> _Excerpted text_:
## START

Quadratic Proof: Showing a>0 Implies b^2 - 4ac \leq 0

[zooxanthellae]

Quadratic "Proof"

Homework Statement

Show that if $$a>0$$, then $$ax^2 + bx + c \geq 0$$ for all values of $$x$$ if and only if $$b^2 - 4ac \leq 0$$

http://www.math.toronto.edu/~drorbn/classes/0405/157AnalysisI/HW2/HW.html

Homework Equations

I believe I'm supposed to be working only with basic rules like the commutative and distributive laws.

The Attempt at a Solution

I re-arranged $$b^2 - 4ac \leq 0$$ to $$b^2 \leq 4ac$$.

Then I took the square root of both sides to get $$b \leq 2\sqrt{ac}$$.

I thought about this result and concluded that this meant that $$b/2$$ is less than some number between $$a$$ and $$c$$. But I couldn't see where to go from there.

Then I tried working with the equation I was given in order to see if I could manipulate it so that $$b^2 - 4ac \leq 0$$ would have to be true.

So I re-arranged $$ax^2 + bx + c \geq 0$$ to $$ax^2 + c \geq |-bx|$$. And then I found myself stuck once again.

## END

> _Data segment_:

## START

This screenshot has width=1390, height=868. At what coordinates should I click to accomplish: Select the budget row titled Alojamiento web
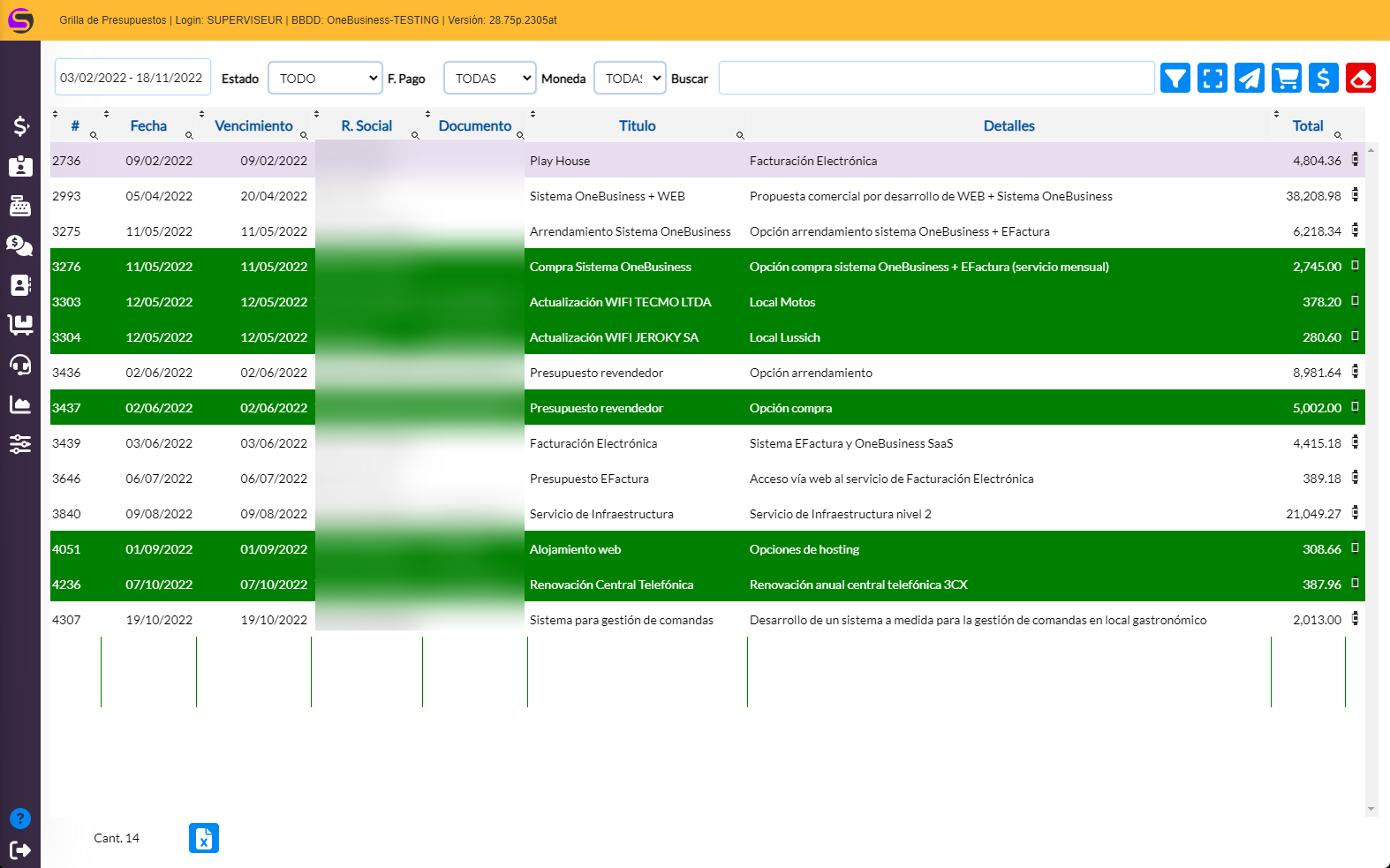[575, 549]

## END

> _What is asked_:
Could you reproduce the whole forum thread on the quadratic proof above, word for word, from its title line through its last sentence?

> _Response_:
Quadratic Proof: Showing a>0 Implies b^2 - 4ac \leq 0

[zooxanthellae]

Quadratic "Proof"

Homework Statement

Show that if $$a>0$$, then $$ax^2 + bx + c \geq 0$$ for all values of $$x$$ if and only if $$b^2 - 4ac \leq 0$$

http://www.math.toronto.edu/~drorbn/classes/0405/157AnalysisI/HW2/HW.html

Homework Equations

I believe I'm supposed to be working only with basic rules like the commutative and distributive laws.

The Attempt at a Solution

I re-arranged $$b^2 - 4ac \leq 0$$ to $$b^2 \leq 4ac$$.

Then I took the square root of both sides to get $$b \leq 2\sqrt{ac}$$.

I thought about this result and concluded that this meant that $$b/2$$ is less than some number between $$a$$ and $$c$$. But I couldn't see where to go from there.

Then I tried working with the equation I was given in order to see if I could manipulate it so that $$b^2 - 4ac \leq 0$$ would have to be true.

So I re-arranged $$ax^2 + bx + c \geq 0$$ to $$ax^2 + c \geq |-bx|$$. And then I found myself stuck once again.